Collected data entries:
Content starts

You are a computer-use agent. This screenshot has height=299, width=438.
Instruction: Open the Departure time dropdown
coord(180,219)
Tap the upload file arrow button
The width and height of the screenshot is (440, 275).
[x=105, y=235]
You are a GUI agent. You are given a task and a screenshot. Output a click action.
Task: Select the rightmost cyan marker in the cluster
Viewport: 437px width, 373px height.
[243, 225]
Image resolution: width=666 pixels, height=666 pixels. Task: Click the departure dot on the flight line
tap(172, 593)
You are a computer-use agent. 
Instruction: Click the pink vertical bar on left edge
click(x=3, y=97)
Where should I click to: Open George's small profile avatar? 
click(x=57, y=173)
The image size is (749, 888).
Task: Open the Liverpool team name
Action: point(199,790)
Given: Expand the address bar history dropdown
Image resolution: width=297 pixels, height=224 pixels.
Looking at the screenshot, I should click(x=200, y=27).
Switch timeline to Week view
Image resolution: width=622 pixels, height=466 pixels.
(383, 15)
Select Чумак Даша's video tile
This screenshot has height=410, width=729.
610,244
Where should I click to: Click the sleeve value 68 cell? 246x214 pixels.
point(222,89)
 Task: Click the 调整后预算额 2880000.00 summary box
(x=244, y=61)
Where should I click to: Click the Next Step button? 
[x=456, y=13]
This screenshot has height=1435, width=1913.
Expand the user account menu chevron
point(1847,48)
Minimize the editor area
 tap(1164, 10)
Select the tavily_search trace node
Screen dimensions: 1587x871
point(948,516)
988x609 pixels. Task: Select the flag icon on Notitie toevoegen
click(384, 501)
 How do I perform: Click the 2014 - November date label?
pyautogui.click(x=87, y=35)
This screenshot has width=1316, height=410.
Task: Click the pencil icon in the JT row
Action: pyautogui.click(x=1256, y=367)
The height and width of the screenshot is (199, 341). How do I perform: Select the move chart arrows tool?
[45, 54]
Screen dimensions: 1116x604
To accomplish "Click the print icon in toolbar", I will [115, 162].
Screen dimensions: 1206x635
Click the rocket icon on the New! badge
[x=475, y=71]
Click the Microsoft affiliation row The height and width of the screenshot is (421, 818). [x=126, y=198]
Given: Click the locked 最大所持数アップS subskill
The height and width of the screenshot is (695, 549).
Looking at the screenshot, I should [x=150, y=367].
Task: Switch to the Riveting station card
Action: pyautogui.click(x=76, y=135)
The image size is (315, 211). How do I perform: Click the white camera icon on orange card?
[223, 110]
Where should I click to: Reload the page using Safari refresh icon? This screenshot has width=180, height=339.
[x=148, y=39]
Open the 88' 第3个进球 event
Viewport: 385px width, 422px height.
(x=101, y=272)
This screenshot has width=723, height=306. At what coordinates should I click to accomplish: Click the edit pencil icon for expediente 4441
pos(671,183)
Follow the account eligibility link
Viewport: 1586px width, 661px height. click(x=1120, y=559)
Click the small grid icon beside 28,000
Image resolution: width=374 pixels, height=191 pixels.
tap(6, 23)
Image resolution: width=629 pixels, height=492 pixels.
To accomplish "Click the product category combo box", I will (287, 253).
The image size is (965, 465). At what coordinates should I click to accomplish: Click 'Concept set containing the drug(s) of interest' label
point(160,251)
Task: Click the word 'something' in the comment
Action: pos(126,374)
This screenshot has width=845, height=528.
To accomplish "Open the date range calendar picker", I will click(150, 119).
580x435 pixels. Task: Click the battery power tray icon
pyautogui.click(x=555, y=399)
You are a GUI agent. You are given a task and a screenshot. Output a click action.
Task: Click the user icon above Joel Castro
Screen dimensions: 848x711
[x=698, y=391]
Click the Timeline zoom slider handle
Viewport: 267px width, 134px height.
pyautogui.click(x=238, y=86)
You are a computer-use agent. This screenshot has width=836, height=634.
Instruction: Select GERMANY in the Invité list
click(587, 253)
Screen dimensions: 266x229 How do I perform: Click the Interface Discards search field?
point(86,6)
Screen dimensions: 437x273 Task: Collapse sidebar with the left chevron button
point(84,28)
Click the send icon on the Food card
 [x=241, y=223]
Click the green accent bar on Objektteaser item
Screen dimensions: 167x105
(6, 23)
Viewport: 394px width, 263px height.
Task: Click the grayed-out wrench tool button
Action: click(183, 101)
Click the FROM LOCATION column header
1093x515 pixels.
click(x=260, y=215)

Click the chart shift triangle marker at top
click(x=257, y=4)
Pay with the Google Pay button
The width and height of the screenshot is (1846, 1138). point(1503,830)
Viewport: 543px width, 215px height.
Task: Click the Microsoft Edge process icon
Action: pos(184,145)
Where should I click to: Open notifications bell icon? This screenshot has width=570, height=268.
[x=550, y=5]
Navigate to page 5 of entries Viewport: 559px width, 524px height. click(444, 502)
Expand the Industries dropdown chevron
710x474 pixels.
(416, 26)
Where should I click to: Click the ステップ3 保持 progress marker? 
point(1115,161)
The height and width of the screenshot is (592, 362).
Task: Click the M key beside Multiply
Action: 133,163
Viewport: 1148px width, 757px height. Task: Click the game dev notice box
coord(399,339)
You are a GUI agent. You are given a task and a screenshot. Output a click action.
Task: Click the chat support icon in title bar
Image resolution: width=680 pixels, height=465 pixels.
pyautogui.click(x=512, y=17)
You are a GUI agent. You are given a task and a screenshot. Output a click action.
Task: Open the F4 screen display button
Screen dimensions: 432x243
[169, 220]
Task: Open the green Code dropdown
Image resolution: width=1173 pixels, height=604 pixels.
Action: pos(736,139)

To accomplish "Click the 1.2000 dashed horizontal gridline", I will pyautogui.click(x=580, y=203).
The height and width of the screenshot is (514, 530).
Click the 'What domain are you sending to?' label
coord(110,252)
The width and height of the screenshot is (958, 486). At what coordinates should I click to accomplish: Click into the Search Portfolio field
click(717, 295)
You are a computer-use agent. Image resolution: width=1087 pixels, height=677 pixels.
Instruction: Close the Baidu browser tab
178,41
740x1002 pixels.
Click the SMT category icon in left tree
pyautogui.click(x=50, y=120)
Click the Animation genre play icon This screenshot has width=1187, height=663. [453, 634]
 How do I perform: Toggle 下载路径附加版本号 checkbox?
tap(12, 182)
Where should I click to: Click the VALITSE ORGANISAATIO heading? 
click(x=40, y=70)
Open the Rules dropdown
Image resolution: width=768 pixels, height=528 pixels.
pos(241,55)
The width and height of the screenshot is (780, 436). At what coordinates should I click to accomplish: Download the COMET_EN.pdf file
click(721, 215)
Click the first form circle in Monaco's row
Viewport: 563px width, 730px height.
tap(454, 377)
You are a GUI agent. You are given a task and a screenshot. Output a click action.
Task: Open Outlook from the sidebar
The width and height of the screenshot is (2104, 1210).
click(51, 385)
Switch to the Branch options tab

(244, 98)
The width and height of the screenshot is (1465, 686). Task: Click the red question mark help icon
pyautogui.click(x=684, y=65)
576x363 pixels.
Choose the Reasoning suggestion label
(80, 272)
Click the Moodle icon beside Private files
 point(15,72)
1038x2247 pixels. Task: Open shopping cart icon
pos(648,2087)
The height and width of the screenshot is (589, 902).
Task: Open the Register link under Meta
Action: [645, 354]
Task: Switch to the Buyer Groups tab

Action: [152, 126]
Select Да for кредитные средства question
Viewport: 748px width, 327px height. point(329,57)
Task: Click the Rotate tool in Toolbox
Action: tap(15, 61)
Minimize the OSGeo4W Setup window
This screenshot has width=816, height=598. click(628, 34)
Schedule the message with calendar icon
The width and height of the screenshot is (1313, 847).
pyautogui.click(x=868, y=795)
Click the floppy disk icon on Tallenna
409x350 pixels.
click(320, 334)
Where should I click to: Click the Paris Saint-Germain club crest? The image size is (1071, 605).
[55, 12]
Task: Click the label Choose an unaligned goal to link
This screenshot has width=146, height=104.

Content ends

### Aim of the exercise
Set the entries down again exactly, beginning with their first line and ending with the line that contains "Click the Microsoft affiliation"; omit all other lines.

### Solution to this exercise
You are a computer-use agent. This screenshot has height=299, width=438.
Instruction: Open the Departure time dropdown
coord(180,219)
Tap the upload file arrow button
The width and height of the screenshot is (440, 275).
[x=105, y=235]
You are a GUI agent. You are given a task and a screenshot. Output a click action.
Task: Select the rightmost cyan marker in the cluster
Viewport: 437px width, 373px height.
[243, 225]
Image resolution: width=666 pixels, height=666 pixels. Task: Click the departure dot on the flight line
tap(172, 593)
You are a computer-use agent. 
Instruction: Click the pink vertical bar on left edge
click(x=3, y=97)
Where should I click to: Open George's small profile avatar? 
click(x=57, y=173)
The image size is (749, 888).
Task: Open the Liverpool team name
Action: point(199,790)
Given: Expand the address bar history dropdown
Image resolution: width=297 pixels, height=224 pixels.
Looking at the screenshot, I should click(x=200, y=27).
Switch timeline to Week view
Image resolution: width=622 pixels, height=466 pixels.
(383, 15)
Select Чумак Даша's video tile
This screenshot has height=410, width=729.
610,244
Where should I click to: Click the sleeve value 68 cell? 246x214 pixels.
point(222,89)
 Task: Click the 调整后预算额 2880000.00 summary box
(x=244, y=61)
Where should I click to: Click the Next Step button? 
[x=456, y=13]
This screenshot has height=1435, width=1913.
Expand the user account menu chevron
point(1847,48)
Minimize the editor area
 tap(1164, 10)
Select the tavily_search trace node
Screen dimensions: 1587x871
point(948,516)
988x609 pixels. Task: Select the flag icon on Notitie toevoegen
click(384, 501)
 How do I perform: Click the 2014 - November date label?
pyautogui.click(x=87, y=35)
This screenshot has width=1316, height=410.
Task: Click the pencil icon in the JT row
Action: pyautogui.click(x=1256, y=367)
The height and width of the screenshot is (199, 341). How do I perform: Select the move chart arrows tool?
[45, 54]
Screen dimensions: 1116x604
To accomplish "Click the print icon in toolbar", I will [115, 162].
Screen dimensions: 1206x635
Click the rocket icon on the New! badge
[x=475, y=71]
Click the Microsoft affiliation row The height and width of the screenshot is (421, 818). [x=126, y=198]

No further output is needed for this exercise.